Just how bad is New York City's second-apartment-as-foreign-tax-shelter problem? The New York Times looked at the number of Midtown apartment owners who use the City's resident-only 17.5% tax abatement, and found that 57% percent of the units from East 57th Street to East 59th between Park and Fifth Avenue are empty for at least 10 months out of the year. From East 59th to East 63rd, 628 out of 1,261 homes are vacant most of the time, and at the Trump Tower on 721 Fifth Avenue, less than half of the units are occupied by New Yorkers.
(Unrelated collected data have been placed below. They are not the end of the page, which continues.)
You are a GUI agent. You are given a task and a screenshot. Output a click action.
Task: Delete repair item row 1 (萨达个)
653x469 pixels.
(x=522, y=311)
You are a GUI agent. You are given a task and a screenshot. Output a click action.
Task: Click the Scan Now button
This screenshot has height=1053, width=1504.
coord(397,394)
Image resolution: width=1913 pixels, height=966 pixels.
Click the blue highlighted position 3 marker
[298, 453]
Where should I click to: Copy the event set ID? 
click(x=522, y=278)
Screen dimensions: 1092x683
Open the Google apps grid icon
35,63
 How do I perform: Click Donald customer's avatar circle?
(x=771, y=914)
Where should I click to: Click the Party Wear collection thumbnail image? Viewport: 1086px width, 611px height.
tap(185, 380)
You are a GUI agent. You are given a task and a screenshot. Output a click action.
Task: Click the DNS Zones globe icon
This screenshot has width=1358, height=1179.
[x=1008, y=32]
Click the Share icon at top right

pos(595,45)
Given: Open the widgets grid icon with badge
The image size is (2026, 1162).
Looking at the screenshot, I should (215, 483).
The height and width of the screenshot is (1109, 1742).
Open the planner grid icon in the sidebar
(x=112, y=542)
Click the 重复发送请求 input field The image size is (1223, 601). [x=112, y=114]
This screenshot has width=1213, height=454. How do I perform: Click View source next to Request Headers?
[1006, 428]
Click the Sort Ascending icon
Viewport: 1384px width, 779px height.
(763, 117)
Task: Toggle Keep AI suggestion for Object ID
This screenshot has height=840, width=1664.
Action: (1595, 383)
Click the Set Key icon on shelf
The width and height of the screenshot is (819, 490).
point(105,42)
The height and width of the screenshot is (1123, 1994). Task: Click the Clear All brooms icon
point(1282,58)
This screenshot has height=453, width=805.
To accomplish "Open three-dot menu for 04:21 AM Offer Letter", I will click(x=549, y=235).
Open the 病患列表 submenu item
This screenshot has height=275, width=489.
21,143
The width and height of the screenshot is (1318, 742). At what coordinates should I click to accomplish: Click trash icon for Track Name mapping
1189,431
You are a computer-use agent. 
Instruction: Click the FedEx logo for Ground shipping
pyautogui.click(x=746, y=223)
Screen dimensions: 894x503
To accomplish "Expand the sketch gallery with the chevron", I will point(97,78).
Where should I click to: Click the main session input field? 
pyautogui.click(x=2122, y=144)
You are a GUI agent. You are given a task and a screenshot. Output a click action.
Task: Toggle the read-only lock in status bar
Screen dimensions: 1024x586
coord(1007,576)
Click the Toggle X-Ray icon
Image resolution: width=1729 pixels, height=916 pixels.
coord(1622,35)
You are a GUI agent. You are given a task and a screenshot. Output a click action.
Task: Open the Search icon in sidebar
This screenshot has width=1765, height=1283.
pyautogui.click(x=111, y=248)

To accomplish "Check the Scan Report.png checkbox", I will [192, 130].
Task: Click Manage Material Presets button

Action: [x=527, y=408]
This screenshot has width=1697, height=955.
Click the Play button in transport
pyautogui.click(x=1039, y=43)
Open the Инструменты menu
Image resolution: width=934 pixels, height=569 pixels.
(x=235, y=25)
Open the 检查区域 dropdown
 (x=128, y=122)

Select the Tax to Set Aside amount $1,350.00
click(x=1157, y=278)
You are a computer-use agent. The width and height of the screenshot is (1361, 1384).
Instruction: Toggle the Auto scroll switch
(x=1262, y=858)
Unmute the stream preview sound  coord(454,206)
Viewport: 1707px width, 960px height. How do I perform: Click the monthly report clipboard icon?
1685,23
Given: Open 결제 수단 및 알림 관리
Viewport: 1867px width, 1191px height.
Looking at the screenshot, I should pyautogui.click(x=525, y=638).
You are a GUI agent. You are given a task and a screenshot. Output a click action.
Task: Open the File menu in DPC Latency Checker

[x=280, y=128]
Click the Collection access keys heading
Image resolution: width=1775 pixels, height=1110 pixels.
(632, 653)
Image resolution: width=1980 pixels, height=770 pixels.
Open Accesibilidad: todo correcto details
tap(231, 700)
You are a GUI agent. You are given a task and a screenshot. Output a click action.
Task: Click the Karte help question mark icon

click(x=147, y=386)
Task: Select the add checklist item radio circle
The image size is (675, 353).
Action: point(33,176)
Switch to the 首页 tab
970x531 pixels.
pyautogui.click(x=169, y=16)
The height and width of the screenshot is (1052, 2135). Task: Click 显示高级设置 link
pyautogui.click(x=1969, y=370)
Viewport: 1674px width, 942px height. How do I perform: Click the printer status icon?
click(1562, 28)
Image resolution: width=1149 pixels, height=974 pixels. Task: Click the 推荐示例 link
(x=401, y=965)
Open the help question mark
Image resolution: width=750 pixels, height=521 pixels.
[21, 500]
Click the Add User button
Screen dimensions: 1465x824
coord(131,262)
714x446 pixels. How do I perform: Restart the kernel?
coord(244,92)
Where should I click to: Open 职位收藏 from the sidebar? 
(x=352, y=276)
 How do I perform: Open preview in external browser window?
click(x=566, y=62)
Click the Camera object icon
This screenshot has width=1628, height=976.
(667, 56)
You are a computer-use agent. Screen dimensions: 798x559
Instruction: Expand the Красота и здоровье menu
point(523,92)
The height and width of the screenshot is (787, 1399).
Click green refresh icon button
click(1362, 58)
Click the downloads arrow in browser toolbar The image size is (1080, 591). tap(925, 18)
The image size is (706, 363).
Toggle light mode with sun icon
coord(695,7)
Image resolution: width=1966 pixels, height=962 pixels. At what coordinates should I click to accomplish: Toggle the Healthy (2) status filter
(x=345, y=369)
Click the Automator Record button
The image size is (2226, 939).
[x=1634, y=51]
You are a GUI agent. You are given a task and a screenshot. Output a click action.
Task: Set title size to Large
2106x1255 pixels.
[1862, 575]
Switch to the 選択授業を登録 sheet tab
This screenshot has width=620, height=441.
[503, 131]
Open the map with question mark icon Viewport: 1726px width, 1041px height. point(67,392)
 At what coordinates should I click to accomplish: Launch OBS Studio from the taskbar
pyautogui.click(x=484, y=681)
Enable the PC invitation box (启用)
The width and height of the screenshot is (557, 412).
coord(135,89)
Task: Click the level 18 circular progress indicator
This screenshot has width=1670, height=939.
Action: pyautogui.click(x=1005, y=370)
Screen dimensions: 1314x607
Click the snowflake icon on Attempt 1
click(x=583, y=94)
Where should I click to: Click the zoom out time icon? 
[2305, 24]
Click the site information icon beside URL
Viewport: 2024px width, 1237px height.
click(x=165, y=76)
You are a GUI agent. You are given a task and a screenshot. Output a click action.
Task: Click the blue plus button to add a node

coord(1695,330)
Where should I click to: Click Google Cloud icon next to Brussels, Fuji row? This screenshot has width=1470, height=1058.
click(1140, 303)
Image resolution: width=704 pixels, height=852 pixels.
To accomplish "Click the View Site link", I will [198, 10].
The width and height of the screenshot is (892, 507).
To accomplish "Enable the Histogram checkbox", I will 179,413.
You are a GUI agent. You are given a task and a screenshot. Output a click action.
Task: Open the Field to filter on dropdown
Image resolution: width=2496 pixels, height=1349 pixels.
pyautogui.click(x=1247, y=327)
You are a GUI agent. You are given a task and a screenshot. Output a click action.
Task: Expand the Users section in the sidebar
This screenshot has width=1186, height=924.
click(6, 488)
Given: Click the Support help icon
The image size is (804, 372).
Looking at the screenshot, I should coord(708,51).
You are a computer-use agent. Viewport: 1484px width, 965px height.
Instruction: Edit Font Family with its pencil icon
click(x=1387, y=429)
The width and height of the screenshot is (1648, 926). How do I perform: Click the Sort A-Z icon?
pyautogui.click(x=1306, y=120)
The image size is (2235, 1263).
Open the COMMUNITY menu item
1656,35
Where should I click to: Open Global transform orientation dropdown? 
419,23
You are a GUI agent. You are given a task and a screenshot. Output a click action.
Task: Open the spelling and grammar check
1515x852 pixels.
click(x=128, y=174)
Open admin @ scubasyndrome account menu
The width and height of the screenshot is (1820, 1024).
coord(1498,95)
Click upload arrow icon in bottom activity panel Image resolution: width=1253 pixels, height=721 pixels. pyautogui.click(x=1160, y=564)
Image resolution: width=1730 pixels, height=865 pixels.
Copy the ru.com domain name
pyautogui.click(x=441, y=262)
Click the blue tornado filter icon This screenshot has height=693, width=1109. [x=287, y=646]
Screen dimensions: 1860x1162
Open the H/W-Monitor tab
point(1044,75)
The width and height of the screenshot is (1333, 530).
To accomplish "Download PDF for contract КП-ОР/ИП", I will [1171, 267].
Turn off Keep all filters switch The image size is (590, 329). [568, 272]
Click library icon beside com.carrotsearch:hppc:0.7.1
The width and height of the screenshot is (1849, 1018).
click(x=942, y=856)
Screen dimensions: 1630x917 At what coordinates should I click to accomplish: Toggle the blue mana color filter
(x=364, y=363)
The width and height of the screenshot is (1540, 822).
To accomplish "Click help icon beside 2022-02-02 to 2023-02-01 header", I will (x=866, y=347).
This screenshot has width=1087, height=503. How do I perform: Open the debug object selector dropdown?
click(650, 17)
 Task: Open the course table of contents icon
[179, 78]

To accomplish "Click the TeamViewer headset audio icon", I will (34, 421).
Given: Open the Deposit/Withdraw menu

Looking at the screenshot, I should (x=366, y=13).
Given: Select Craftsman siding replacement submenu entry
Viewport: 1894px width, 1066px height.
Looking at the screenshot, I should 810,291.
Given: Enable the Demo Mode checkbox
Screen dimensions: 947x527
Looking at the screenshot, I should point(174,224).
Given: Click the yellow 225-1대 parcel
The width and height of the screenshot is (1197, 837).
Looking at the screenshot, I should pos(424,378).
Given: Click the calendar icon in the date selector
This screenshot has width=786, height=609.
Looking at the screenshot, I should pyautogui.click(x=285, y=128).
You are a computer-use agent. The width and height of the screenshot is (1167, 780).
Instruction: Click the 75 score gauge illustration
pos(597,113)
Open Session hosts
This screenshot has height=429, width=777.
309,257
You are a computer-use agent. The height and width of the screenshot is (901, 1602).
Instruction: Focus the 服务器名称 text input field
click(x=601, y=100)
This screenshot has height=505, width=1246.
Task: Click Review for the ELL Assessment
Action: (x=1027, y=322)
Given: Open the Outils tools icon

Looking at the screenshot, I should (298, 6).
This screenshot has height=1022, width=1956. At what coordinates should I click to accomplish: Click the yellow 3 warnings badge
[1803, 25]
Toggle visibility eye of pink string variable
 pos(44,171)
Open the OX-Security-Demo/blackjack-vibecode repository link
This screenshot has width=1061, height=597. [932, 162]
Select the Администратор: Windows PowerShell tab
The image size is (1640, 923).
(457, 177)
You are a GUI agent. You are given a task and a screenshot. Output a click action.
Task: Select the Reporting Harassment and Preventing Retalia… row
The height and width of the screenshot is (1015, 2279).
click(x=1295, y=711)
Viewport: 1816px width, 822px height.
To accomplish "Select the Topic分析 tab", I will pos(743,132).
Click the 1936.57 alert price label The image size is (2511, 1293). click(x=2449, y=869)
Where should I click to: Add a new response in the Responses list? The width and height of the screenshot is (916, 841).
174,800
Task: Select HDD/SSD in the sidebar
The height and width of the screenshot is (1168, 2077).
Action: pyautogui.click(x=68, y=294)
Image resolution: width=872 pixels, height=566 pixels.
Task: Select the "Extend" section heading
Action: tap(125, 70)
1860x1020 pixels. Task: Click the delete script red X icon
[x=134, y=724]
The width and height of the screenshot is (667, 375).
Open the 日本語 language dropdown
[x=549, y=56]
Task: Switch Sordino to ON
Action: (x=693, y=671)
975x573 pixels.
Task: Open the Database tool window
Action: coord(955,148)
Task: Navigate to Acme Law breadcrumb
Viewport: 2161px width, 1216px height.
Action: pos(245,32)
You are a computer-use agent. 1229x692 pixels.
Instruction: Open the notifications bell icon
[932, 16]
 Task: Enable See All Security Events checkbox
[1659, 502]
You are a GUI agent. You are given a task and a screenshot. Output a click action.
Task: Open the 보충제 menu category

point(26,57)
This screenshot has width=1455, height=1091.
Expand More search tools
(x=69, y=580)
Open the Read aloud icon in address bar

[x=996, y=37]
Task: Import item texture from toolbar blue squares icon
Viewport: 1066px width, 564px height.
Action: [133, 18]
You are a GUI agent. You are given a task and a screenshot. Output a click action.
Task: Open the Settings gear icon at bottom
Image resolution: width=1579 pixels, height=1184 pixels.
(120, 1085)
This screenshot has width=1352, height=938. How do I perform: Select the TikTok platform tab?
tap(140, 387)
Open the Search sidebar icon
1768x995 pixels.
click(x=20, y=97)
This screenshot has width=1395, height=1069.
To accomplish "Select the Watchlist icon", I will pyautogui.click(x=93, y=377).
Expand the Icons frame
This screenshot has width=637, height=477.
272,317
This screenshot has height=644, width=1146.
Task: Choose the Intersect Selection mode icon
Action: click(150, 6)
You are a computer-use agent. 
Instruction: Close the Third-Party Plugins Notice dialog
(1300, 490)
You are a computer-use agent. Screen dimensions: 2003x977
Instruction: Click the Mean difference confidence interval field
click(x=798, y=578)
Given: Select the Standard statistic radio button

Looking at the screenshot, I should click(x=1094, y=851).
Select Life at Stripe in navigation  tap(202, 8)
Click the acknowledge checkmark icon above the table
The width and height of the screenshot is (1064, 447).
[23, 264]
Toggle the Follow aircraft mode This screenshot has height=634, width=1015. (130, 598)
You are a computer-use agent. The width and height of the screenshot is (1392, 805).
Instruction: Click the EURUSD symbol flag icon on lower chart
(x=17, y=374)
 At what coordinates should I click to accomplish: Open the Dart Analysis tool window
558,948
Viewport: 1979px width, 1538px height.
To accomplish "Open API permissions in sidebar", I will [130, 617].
“My district has some of the most expensive land values in the world—I’m ground zero for the issue of foreign buyers,” State Senator Liz Krueger told the paper. “I met with a developer who is building one of those billionaire buildings on 57th Street and he told me, ‘Don’t worry, you won’t need any more services, because the buyers won’t be sending their kids to school here, there won’t be traffic.’"
Krueger added, “He said it like this was a positive thing."
And it is! (If you're a middleman who is collecting fees off these transactions.)
Earlier this month, when State Senator Brad Hoylman proposed a graduated 4% pied-à-terre tax on units worth more than $5 million, the real estate industry defended the right of rich foreigners to use our flawed tax structure to enrich themselves and their property values to the detriment of the poor mortals who are unlucky enough to call New York home.
“I think it’s in the interest of New Yorkers and the New York tax base to attract as many people who invest in real estate and go to restaurants and go shopping as possible,” the president of Brown Harris Stevens told The Real Deal. “This is going to scare them away.”
Thankfully, the abundance of multi-million-dollar safe deposit boxes is pissing off the people lucky enough to pay the highest rate of taxes in town.
“The pied-à-terre tax is seen by New York’s wealthiest 1 percent as a question of fairness,” said James Parrott, the chief economist at the Fiscal Policy Institute, who first made the proposal for the tax on which Mr. Hoylman based his legislation. “Here they are in the top tax bracket paying the top New York City and New York State income tax rates, but these non-primary residents are just paying property taxes, and the effective property tax rates are so incredibly low.”
Before Mr. Parrott released his proposal earlier this year, “I heard more about the need for a pied-à-terre tax from high-income New York City residents than anybody else.”